Journalist and comic book critic Brian Doherty's Dirty Pictures is the first complete narrative history of the weird and wonderful world of Underground Comix--"a welcome addition to an under-analyzed legacy of the free-spirited 1960s" (San Francisco Chronicle). In the 1950s, comics meant
POW!BAM! superheroes, family-friendly gags, and Sunday funnies, but in the 1960s, inspired by these strips and the satire of
MAD magazine, a new generation of creators set out to subvert the medium, and with it, American culture. Their "comix"--spelled that way to distinguish the work from their dime-store contemporaries--presented tales of taboo sex, casual drug use, and a transgressive view of society. Embraced by hippies and legions of future creatives, this subgenre of comic books and strips often ran afoul of the law, but that would not stop them from casting cultural ripples for decades to come, eventually moving the entire comics form beyond the gutter and into fine-art galleries.

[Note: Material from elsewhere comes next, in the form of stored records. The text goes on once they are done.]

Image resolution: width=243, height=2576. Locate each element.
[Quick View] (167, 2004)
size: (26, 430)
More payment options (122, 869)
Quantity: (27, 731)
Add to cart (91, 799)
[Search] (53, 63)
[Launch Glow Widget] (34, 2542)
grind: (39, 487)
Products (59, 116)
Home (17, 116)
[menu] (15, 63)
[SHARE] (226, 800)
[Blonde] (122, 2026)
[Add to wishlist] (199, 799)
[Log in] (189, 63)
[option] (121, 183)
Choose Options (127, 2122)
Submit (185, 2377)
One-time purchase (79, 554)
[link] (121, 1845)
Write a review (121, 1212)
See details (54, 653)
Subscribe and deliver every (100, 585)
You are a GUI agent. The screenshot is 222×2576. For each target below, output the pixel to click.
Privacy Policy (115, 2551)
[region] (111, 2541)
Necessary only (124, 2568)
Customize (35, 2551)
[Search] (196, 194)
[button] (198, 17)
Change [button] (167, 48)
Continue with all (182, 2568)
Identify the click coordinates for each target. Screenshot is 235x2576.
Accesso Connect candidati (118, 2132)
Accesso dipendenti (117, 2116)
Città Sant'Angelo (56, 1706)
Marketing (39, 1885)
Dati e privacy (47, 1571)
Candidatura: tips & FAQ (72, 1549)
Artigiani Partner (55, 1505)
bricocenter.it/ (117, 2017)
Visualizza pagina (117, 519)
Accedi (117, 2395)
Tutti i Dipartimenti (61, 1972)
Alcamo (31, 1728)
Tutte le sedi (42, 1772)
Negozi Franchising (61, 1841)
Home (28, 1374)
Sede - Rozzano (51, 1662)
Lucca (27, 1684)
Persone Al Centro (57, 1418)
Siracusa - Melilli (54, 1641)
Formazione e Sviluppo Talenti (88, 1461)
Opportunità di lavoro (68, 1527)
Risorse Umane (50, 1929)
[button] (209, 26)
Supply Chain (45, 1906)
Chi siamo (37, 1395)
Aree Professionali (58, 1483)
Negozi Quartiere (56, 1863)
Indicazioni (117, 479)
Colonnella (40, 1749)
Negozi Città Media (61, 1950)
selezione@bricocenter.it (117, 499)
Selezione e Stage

Brian Doherty weaves together the stories of R. Crumb, Art Spiegelman, Trina Robbins, Spain Rodriguez, Harvey Pekar, and Howard Cruse, among many others, detailing the complete narrative history of this movement. Through dozens of new interviews and archival research, he chronicles the scenes that sprang up around the country in the 1960s and '70s, beginning with the artists' origin stories and following them through success and strife, and concluding with an examination of these creators' legacies.
Dirty Pictures is the essential exploration of a truly American art form that recontextualized the way people thought about war, race, sex, gender, and expression.